These are all important ideas, but they are not my central focus. These suggestions remain focused on the relative power of foreground institutions, and on the opportunity to participate in them.

There is also a long tradition of identifying the politics of expertise itself. Given the apolitical self-presentation of much expert work, these traditions work by translation — from the vocabulary of expertise, to that of politics.

We might begin by focusing on the decisions experts make, translating the outputs of expertise, if you like, into left-centre-right terms, or linking them with social groups or interests we think of as contenders on the political stage — labour and capital, men and women, the developed North and the underdeveloped South. We might search for biases or blind spots in their expert knowledge that favour these social groups or ideological positions. Or we might look for signs of political possibility in an expert’s own experience of being a free agent — exercising discretion and taking responsibility.

In the remainder of my time with you, I’d like to develop three broad approaches to contesting the work of experts and their expertise in political terms.

A. First, Translation to the Politics of Ideology and Interest

This first tradition requires an assessment, however crude or incomplete, of consequences — who wins and who loses? Who decides and who submits to the decisions of others? Only by identifying the stakes of expert action can we understand its politics.

An expert decision is political, for this tradition; to the extent its consequences can be associated with left-centre-right ideological positions or with social groups — ‘labour’ and ‘capital’ — which we think of as contestants in our political world.
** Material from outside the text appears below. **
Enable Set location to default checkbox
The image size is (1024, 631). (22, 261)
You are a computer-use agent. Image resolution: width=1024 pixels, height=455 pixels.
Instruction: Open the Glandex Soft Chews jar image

We routinely interpret expert action in this way, and I need not say too much about it. We associate expert decisions with the interests of politically significant groups — claiming they favour agriculture or industry, church or secular society. We might think these interests lay behind the decision, motivating it, or we might think the decision will unwittingly favour them. Or we might simply be struck that the vocabulary used to defend the decision is familiar from other contexts as a defence of one or another social interest.

Much of the expertise of the governing professions consists precisely in criticising the decisions of other experts by associating them with ideological positions or social interests. We often assert that a decision-maker has been captured by political interests or ideologies. Doing so is a routine professional practice — but it can also be an important political strategy.

Still, capture claims can be difficult to sustain — what is in the interests of capital or labour, of the first world or the third? To formulate an answer is to enter the realm of international policymaking itself, attuned to perverse effects, unexpected costs and benefits. To make policy is precisely to distribute among groups — and claims of ‘capture’ are often simply ways of disagreeing with the policies which have been made.

Moreover, the consequences of expert choices are extremely difficult to pin down. Alternatives that seem stark turn out to be more nuanced — to have room for more than one political interpretation. It is easy, in this tradition, to conclude that the only real antidote to rule by experts is more expertise.

Challenging expertise in this way can make you sound shrill, lacking in nuance. When protesters in Davos, or Seattle, or Geneva denounce the WTO as a tool of global capital, it is hard not to think they should probably break things down a bit more, get more precise, maybe go to law school. But somehow we also know that if they did, they would likely lose their edge, dampen their sense for the politics of global governance, precisely as they refined their skills to participate in it. Searching for the politics of expertise has taken us right back to expertise.

B. The Politics of Consciousness

A second tradition is designed to compensate for these difficulties by focusing less on the specific choices experts make than on their underlying shared assumptions — the blind spots and biases which skew their choices, or place some alternatives altogether out of discussion.

Assumptions common to both sides of expert debates — professional preoccupations, deformations if you like — can often be associated with a social interest or an ideological position. Expertises differ, and those differences can have a politics. The key in this second tradition is to link this sort of blind spot or preoccupation to political interests or positions.

Take labour policy. For a public international lawyer, the problem will be a lack of governance capacity, a need for norms and institutions to ensure compliance with them. International labour policy will mean a network of international legal rules and standards and enforcement machinery.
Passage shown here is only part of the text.